Work to do: Edit the data below so that every "Find the location of a particular element" becomes "Locate a specific element", and leave all other text unchanged.

Data on locating visible targets:
*****

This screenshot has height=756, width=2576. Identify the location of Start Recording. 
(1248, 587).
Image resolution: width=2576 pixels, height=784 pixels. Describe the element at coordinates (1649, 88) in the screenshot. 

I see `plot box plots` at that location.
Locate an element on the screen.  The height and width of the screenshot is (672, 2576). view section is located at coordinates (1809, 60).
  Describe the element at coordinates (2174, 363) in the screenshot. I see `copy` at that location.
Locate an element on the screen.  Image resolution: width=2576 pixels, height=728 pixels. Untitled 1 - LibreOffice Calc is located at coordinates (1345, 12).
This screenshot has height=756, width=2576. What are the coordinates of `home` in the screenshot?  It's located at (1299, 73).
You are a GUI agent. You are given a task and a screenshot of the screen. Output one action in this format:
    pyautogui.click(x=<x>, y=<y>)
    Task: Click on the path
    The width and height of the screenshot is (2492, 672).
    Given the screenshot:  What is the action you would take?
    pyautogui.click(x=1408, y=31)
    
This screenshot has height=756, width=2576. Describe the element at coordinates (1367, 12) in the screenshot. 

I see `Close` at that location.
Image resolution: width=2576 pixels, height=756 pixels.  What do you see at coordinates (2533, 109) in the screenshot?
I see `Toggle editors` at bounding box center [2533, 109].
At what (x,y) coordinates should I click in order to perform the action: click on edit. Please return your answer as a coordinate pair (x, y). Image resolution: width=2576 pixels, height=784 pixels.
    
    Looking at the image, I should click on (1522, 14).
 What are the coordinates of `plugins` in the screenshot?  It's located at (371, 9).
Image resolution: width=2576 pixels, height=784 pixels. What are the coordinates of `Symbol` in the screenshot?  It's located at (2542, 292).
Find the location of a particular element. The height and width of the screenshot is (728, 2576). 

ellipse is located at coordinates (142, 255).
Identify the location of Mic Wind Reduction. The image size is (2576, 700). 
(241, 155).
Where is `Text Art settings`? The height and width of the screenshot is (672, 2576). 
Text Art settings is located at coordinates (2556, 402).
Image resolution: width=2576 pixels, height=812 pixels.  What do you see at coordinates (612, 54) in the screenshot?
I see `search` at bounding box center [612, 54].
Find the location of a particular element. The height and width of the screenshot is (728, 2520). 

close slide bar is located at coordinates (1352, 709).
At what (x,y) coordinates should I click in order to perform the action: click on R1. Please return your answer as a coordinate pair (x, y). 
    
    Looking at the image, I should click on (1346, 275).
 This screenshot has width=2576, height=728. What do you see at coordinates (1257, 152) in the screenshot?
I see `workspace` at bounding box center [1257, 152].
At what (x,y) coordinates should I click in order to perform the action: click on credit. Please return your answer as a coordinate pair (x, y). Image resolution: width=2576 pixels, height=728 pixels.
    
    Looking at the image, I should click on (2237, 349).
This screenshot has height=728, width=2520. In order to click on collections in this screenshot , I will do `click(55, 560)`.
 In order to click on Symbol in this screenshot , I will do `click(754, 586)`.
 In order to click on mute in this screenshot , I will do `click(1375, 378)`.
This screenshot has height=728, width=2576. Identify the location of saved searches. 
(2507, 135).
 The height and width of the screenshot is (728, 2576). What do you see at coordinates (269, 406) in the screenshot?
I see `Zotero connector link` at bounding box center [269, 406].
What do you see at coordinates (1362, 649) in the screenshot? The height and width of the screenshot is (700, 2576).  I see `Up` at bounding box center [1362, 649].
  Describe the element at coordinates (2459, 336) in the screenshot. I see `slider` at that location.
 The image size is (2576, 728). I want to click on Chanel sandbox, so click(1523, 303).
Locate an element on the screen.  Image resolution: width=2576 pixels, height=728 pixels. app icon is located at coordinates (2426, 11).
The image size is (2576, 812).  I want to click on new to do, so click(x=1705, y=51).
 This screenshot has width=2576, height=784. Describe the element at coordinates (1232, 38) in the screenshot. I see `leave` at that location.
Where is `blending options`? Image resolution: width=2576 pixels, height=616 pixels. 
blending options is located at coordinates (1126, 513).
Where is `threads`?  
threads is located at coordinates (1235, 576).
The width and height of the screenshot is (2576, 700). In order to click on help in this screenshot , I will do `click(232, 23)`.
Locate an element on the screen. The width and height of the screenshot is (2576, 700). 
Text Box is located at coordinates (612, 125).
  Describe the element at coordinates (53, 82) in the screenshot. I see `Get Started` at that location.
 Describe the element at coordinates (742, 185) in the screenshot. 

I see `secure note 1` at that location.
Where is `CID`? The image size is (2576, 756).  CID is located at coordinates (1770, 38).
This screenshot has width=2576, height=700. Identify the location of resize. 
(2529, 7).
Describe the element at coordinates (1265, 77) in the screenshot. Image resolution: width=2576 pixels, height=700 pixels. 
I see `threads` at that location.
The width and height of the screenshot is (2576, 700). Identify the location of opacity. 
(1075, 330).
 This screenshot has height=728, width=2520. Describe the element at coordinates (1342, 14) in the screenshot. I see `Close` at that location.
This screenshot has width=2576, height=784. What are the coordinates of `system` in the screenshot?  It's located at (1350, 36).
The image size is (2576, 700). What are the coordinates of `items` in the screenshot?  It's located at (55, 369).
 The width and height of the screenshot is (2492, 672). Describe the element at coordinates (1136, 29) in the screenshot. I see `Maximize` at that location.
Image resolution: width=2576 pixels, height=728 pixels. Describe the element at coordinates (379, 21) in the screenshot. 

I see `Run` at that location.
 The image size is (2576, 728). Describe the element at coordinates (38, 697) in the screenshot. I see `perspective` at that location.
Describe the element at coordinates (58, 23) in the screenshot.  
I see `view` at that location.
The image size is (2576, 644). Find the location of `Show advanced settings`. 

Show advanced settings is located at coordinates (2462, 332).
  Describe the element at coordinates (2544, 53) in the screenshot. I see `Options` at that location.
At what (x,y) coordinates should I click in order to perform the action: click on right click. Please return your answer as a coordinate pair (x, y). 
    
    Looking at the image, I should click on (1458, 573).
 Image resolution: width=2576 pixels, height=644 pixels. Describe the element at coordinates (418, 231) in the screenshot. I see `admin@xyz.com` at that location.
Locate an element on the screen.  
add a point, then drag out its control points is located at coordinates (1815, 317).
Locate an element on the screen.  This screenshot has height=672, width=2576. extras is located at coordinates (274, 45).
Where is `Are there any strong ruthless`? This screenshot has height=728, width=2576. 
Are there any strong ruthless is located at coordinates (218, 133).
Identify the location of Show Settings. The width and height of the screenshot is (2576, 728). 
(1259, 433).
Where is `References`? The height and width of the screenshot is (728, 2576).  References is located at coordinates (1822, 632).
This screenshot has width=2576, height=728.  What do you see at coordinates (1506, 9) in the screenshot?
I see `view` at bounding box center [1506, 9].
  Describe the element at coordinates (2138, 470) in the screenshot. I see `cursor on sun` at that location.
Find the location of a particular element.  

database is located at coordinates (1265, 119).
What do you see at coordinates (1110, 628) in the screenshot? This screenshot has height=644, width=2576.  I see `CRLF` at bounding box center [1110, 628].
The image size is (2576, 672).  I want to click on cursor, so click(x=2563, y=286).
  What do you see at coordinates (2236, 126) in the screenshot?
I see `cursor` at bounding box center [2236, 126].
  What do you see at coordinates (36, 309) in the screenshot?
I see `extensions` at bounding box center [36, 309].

*****

Exercise response:
This screenshot has height=756, width=2576. Identify the location of Start Recording. 
(1248, 587).
Image resolution: width=2576 pixels, height=784 pixels. Describe the element at coordinates (1649, 88) in the screenshot. 

I see `plot box plots` at that location.
Locate an element on the screen.  The height and width of the screenshot is (672, 2576). view section is located at coordinates (1809, 60).
  Describe the element at coordinates (2174, 363) in the screenshot. I see `copy` at that location.
Locate an element on the screen.  Image resolution: width=2576 pixels, height=728 pixels. Untitled 1 - LibreOffice Calc is located at coordinates (1345, 12).
This screenshot has height=756, width=2576. What are the coordinates of `home` in the screenshot?  It's located at (1299, 73).
You are a GUI agent. You are given a task and a screenshot of the screen. Output one action in this format:
    pyautogui.click(x=<x>, y=<y>)
    Task: Click on the path
    The width and height of the screenshot is (2492, 672).
    Given the screenshot:  What is the action you would take?
    pyautogui.click(x=1408, y=31)
    
This screenshot has height=756, width=2576. Describe the element at coordinates (1367, 12) in the screenshot. 

I see `Close` at that location.
Image resolution: width=2576 pixels, height=756 pixels.  What do you see at coordinates (2533, 109) in the screenshot?
I see `Toggle editors` at bounding box center [2533, 109].
At what (x,y) coordinates should I click in order to perform the action: click on edit. Please return your answer as a coordinate pair (x, y). Image resolution: width=2576 pixels, height=784 pixels.
    
    Looking at the image, I should click on (1522, 14).
 What are the coordinates of `plugins` in the screenshot?  It's located at (371, 9).
Image resolution: width=2576 pixels, height=784 pixels. What are the coordinates of `Symbol` in the screenshot?  It's located at (2542, 292).
Locate a specific element. The height and width of the screenshot is (728, 2576). 

ellipse is located at coordinates (142, 255).
Identify the location of Mic Wind Reduction. The image size is (2576, 700). 
(241, 155).
Where is `Text Art settings`? The height and width of the screenshot is (672, 2576). 
Text Art settings is located at coordinates (2556, 402).
Image resolution: width=2576 pixels, height=812 pixels.  What do you see at coordinates (612, 54) in the screenshot?
I see `search` at bounding box center [612, 54].
Locate a specific element. The height and width of the screenshot is (728, 2520). 

close slide bar is located at coordinates (1352, 709).
At what (x,y) coordinates should I click in order to perform the action: click on R1. Please return your answer as a coordinate pair (x, y). 
    
    Looking at the image, I should click on (1346, 275).
 This screenshot has width=2576, height=728. What do you see at coordinates (1257, 152) in the screenshot?
I see `workspace` at bounding box center [1257, 152].
At what (x,y) coordinates should I click in order to perform the action: click on credit. Please return your answer as a coordinate pair (x, y). Image resolution: width=2576 pixels, height=728 pixels.
    
    Looking at the image, I should click on (2237, 349).
This screenshot has height=728, width=2520. In order to click on collections in this screenshot , I will do `click(55, 560)`.
 In order to click on Symbol in this screenshot , I will do `click(754, 586)`.
 In order to click on mute in this screenshot , I will do `click(1375, 378)`.
This screenshot has height=728, width=2576. Identify the location of saved searches. 
(2507, 135).
 The height and width of the screenshot is (728, 2576). What do you see at coordinates (269, 406) in the screenshot?
I see `Zotero connector link` at bounding box center [269, 406].
What do you see at coordinates (1362, 649) in the screenshot? The height and width of the screenshot is (700, 2576).  I see `Up` at bounding box center [1362, 649].
  Describe the element at coordinates (2459, 336) in the screenshot. I see `slider` at that location.
 The image size is (2576, 728). I want to click on Chanel sandbox, so click(1523, 303).
Locate an element on the screen.  Image resolution: width=2576 pixels, height=728 pixels. app icon is located at coordinates (2426, 11).
The image size is (2576, 812).  I want to click on new to do, so click(x=1705, y=51).
 This screenshot has width=2576, height=784. Describe the element at coordinates (1232, 38) in the screenshot. I see `leave` at that location.
Where is `blending options`? Image resolution: width=2576 pixels, height=616 pixels. 
blending options is located at coordinates (1126, 513).
Where is `threads`?  
threads is located at coordinates (1235, 576).
The width and height of the screenshot is (2576, 700). In order to click on help in this screenshot , I will do `click(232, 23)`.
Locate an element on the screen. The width and height of the screenshot is (2576, 700). 
Text Box is located at coordinates (612, 125).
  Describe the element at coordinates (53, 82) in the screenshot. I see `Get Started` at that location.
 Describe the element at coordinates (742, 185) in the screenshot. 

I see `secure note 1` at that location.
Where is `CID`? The image size is (2576, 756).  CID is located at coordinates (1770, 38).
This screenshot has width=2576, height=700. Identify the location of resize. 
(2529, 7).
Describe the element at coordinates (1265, 77) in the screenshot. Image resolution: width=2576 pixels, height=700 pixels. 
I see `threads` at that location.
The width and height of the screenshot is (2576, 700). Identify the location of opacity. 
(1075, 330).
 This screenshot has height=728, width=2520. Describe the element at coordinates (1342, 14) in the screenshot. I see `Close` at that location.
This screenshot has width=2576, height=784. What are the coordinates of `system` in the screenshot?  It's located at (1350, 36).
The image size is (2576, 700). What are the coordinates of `items` in the screenshot?  It's located at (55, 369).
 The width and height of the screenshot is (2492, 672). Describe the element at coordinates (1136, 29) in the screenshot. I see `Maximize` at that location.
Image resolution: width=2576 pixels, height=728 pixels. Describe the element at coordinates (379, 21) in the screenshot. 

I see `Run` at that location.
 The image size is (2576, 728). Describe the element at coordinates (38, 697) in the screenshot. I see `perspective` at that location.
Describe the element at coordinates (58, 23) in the screenshot.  
I see `view` at that location.
The image size is (2576, 644). Find the location of `Show advanced settings`. 

Show advanced settings is located at coordinates (2462, 332).
  Describe the element at coordinates (2544, 53) in the screenshot. I see `Options` at that location.
At what (x,y) coordinates should I click in order to perform the action: click on right click. Please return your answer as a coordinate pair (x, y). 
    
    Looking at the image, I should click on (1458, 573).
 Image resolution: width=2576 pixels, height=644 pixels. Describe the element at coordinates (418, 231) in the screenshot. I see `admin@xyz.com` at that location.
Locate an element on the screen.  
add a point, then drag out its control points is located at coordinates (1815, 317).
Locate an element on the screen.  This screenshot has height=672, width=2576. extras is located at coordinates (274, 45).
Where is `Are there any strong ruthless`? This screenshot has height=728, width=2576. 
Are there any strong ruthless is located at coordinates (218, 133).
Identify the location of Show Settings. The width and height of the screenshot is (2576, 728). 
(1259, 433).
Where is `References`? The height and width of the screenshot is (728, 2576).  References is located at coordinates (1822, 632).
This screenshot has width=2576, height=728.  What do you see at coordinates (1506, 9) in the screenshot?
I see `view` at bounding box center [1506, 9].
  Describe the element at coordinates (2138, 470) in the screenshot. I see `cursor on sun` at that location.
Locate a specific element.  

database is located at coordinates (1265, 119).
What do you see at coordinates (1110, 628) in the screenshot? This screenshot has height=644, width=2576.  I see `CRLF` at bounding box center [1110, 628].
The image size is (2576, 672).  I want to click on cursor, so click(x=2563, y=286).
  What do you see at coordinates (2236, 126) in the screenshot?
I see `cursor` at bounding box center [2236, 126].
  What do you see at coordinates (36, 309) in the screenshot?
I see `extensions` at bounding box center [36, 309].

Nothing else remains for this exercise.